Work instruction A —
In the text about leaving H, reproduce word for word the part that opens with the words containing "H works in building" and closes with "never cuts corners.".
Work instruction B —
According to the text about leaving H, what does the writer receive for their son?

I've left H and currently trying to process wether my thoughts and feelings are valid or not.
So here's one of them.
H works in building and self employed. It's long days, very tiring, not the nicest when the weather is crap, very stressful.
And I understand this. I get it. He is absolutely excellent at what he does, I'd recommend him to anyone. His puts 100% in his jobs and never cuts corners.
I am a sahm. I my eldest dc (from a previous relationship) has autism and I gave up work a long time ago for that reason. H brings in a good wage and I get carers allowance for my son. Financially we are fine.
H is always telling me he goes to work and it was draining me.
If I ask him to help with anything he just says 'I've been at work, I'm tired' or something along those lines.
The minute he gets home from work he just sits on the sofa until he goes to bed. Usually has a shower then.
The football is on and that's it. He's always tired and always stressed.
On a morning there will always be little comments like 'let's see what stresses I have today then' or 'I'm going to have so much to do today'
It make me feel so small. Even though I work hard. The house is always spotless, I take care of absolutely everything else. He just goes to work.
He does not get me anything for my birthday every year as he doesn't have time. He will pop to the shop (once when I was in the car) to get me a card and that's it. It's like I don't deserve anything else.

Provided material —
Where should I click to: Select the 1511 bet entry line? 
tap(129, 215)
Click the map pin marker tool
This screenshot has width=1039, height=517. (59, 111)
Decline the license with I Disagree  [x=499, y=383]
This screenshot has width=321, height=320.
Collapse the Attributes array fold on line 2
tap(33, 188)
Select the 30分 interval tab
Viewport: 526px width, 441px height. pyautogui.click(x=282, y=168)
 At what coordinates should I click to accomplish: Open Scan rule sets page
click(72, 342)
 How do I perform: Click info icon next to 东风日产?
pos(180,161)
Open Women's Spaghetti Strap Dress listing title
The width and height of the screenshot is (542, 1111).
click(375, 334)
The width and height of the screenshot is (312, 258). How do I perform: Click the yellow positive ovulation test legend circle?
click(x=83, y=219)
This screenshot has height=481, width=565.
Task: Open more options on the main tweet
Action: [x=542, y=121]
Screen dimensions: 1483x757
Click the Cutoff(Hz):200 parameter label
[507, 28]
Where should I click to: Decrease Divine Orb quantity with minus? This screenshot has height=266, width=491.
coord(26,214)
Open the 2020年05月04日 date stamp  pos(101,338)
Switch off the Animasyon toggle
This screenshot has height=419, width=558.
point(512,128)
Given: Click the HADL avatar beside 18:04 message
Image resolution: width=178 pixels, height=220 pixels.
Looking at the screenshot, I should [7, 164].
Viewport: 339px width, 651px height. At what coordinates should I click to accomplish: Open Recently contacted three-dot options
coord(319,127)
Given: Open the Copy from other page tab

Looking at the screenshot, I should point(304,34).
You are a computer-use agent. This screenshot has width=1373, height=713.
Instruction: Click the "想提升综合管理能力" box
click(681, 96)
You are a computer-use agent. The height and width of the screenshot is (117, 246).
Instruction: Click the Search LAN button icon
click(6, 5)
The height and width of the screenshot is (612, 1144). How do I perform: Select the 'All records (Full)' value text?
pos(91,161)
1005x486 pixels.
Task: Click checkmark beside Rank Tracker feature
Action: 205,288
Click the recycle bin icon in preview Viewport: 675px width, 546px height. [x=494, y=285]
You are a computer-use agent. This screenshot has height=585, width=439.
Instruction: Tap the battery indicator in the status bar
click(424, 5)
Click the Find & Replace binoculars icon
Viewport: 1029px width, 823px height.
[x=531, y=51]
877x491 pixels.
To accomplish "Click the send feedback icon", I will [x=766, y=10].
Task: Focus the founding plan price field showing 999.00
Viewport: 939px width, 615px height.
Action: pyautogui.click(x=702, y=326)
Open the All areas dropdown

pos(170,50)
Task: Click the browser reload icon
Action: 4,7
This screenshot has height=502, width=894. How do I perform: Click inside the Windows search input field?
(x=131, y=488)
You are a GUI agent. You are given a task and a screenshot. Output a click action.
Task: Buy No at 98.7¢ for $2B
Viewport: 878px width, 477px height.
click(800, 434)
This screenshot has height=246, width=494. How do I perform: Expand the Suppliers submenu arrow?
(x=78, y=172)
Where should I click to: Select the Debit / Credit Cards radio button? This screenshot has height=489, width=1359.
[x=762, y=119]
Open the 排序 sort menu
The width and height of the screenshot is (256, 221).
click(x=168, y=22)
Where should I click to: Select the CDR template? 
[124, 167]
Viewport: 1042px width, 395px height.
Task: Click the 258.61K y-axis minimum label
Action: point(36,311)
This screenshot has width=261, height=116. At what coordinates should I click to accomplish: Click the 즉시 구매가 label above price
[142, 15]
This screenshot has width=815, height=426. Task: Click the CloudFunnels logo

Answer space A —
H works in building and self employed. It's long days, very tiring, not the nicest when the weather is crap, very stressful.
And I understand this. I get it. He is absolutely excellent at what he does, I'd recommend him to anyone. His puts 100% in his jobs and never cuts corners.

Answer space B —
Carers allowance.